Je pense que c’est à ce prix-là, de concertation et d’entraide, et en osant se dire les choses ensemble et en tendant la main à autrui le cas échéant, que l’effort de chacun contribuera au mieux-être de tous.

Il faut, et rien de moins, redéfinir nos valeurs fondamentales comme agents du savoir dans notre société.

Note :

  • 1. Les chiffres du premier paragraphes sont tirés des différentes enquêtes présentées dans le présent dossier.

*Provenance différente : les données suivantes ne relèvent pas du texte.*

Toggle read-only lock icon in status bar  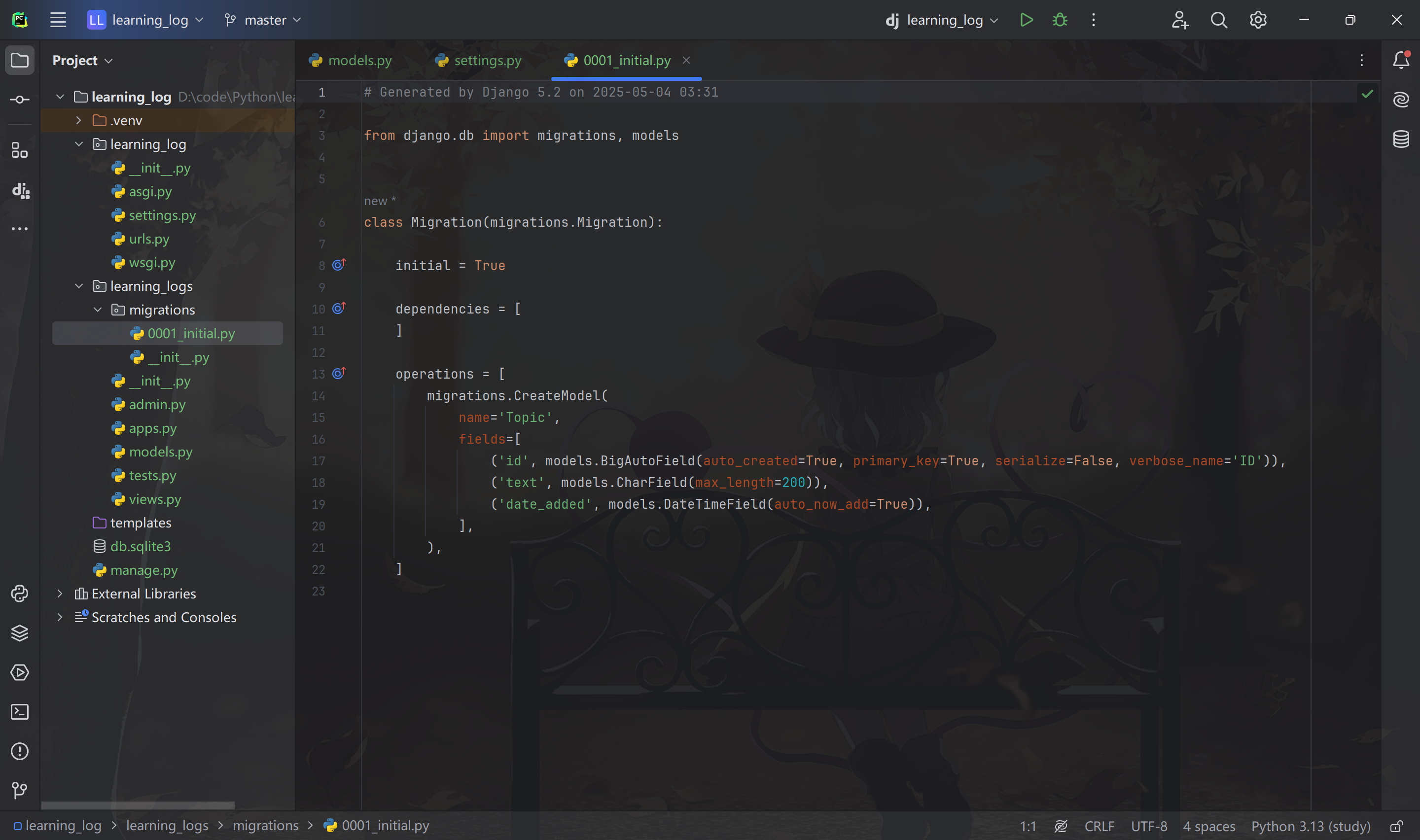[1396, 826]
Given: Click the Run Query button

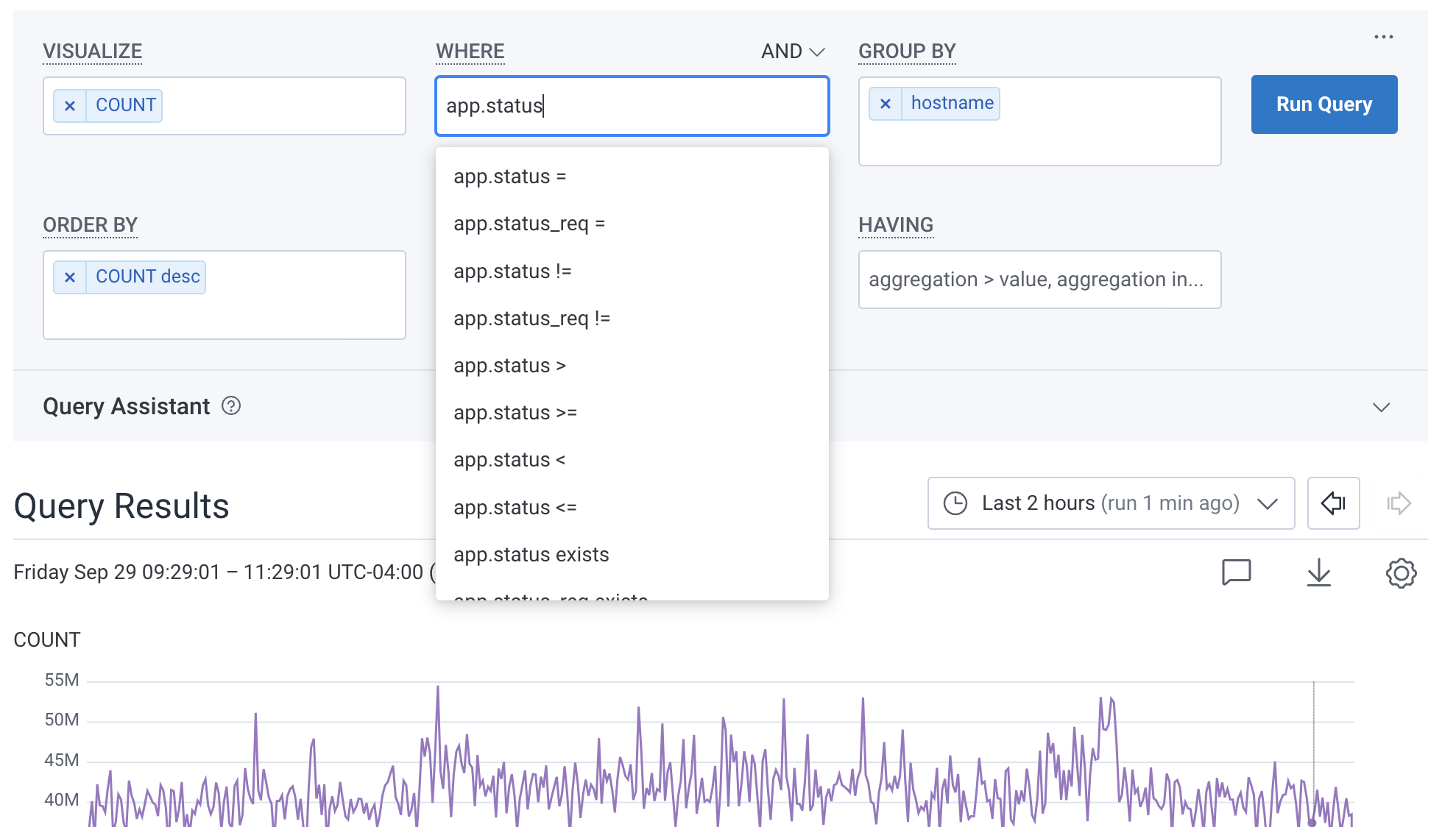Looking at the screenshot, I should point(1324,104).
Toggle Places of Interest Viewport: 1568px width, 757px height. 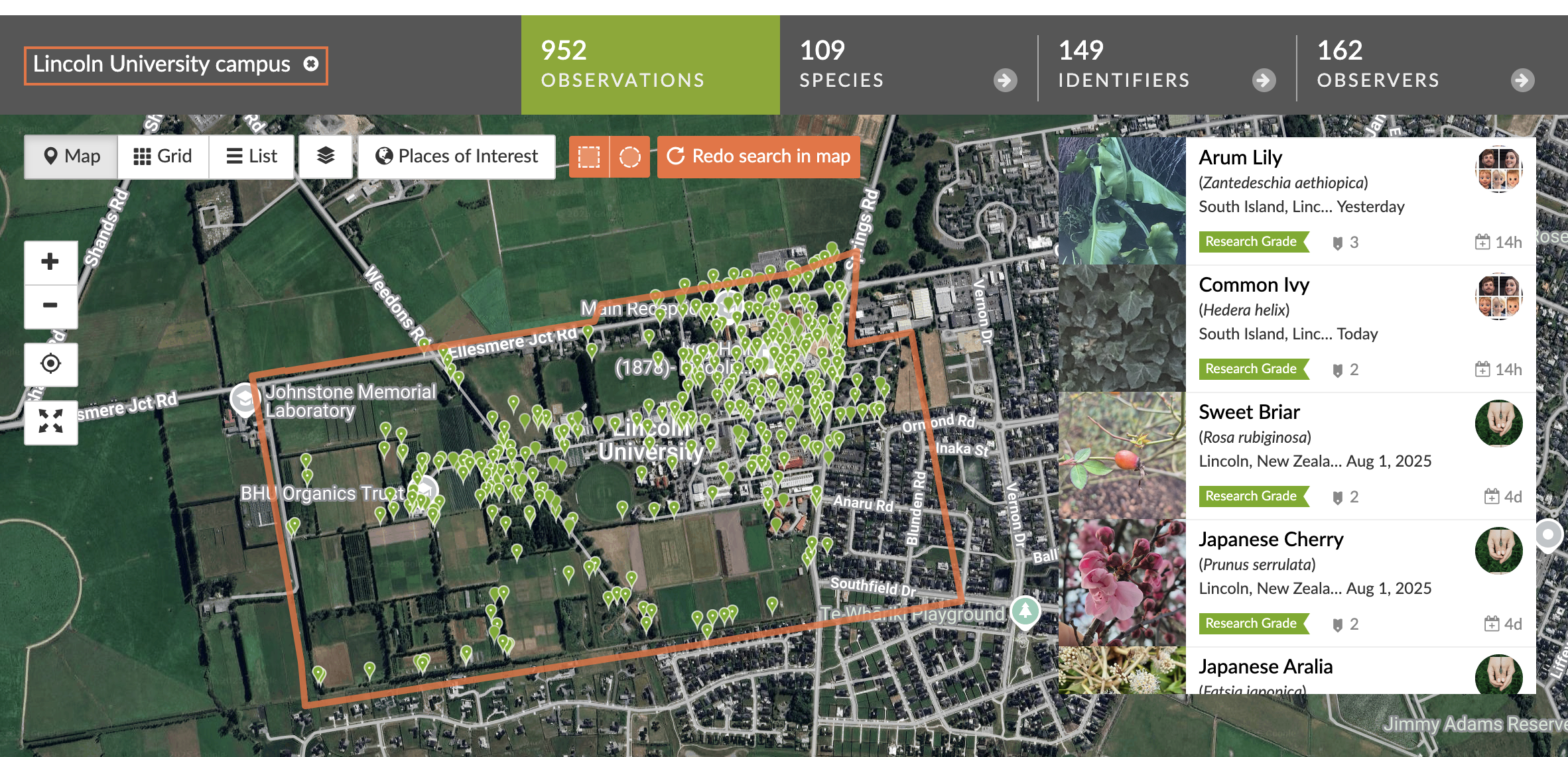click(456, 156)
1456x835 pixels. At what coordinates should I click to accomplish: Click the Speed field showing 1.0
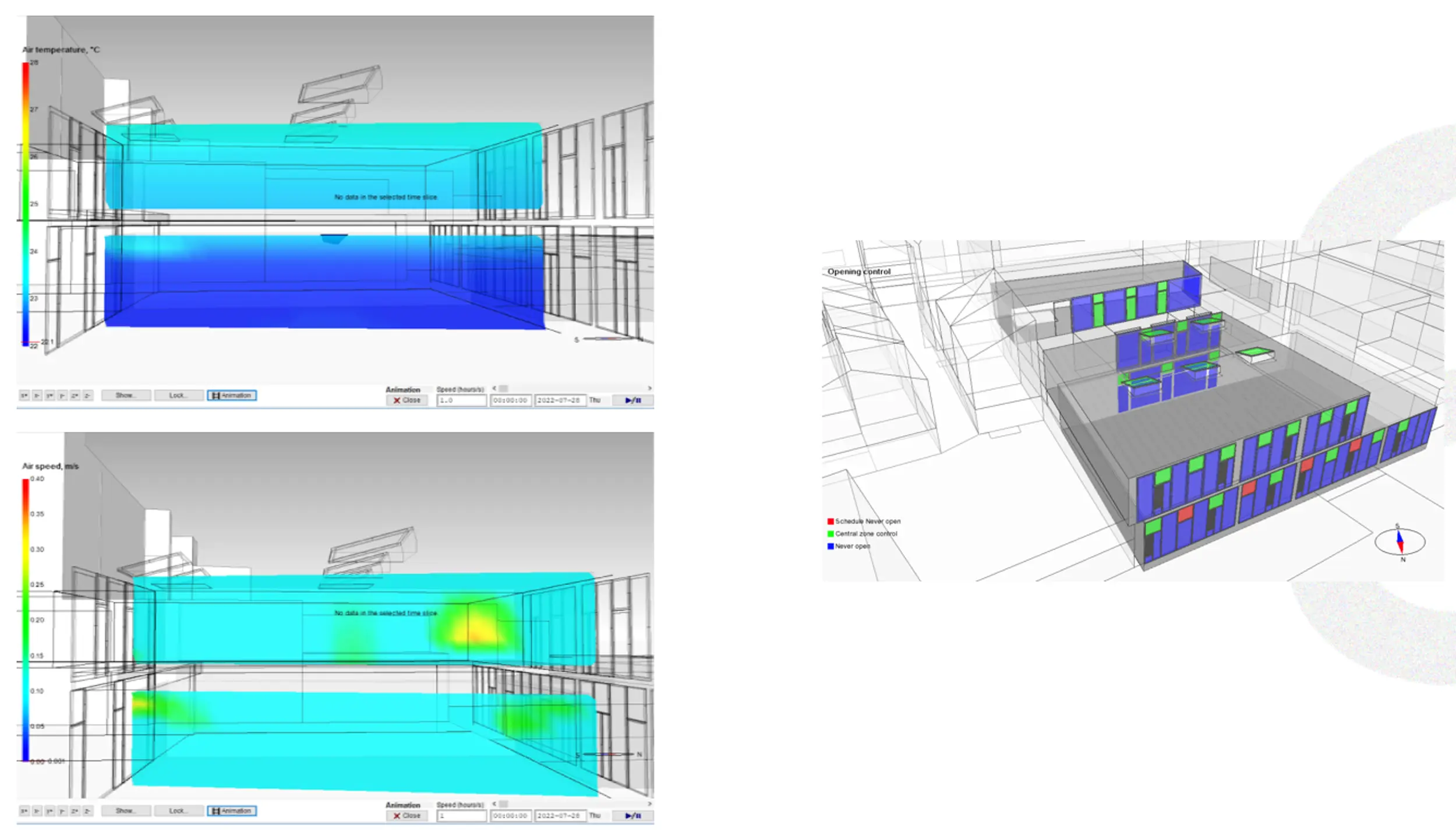(461, 401)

  • Samuelle Ducrocq-Henry
    Université du Québec en Abitibi-Témiscamingue

    Samuelle Ducrocq-Henry est professeure en théorie et pratique de l’Interactivité et des NTIC, docteure en communication spécialiste du serious gaming et des nouveaux médias. Elle enseigne au Département de création et nouveaux médias de l’Université du Québec en Abitibi-Témiscamingue (UQAT) depuis 2002. Elle a développé le nouveau centre UQAT de Montréal dédié à la création 3D, et elle a créé plusieurs programmes universitaires novateurs dans le domaine du jeu vidéo. Elle est très impliquée dans cette industrie depuis 2002, et elle collabore avec plusieurs centres universitaires au développement de prototypes de simulation en serious gaming, dans les domaines de la sécurité, cyberthérapie, éducation, droit ou médecine.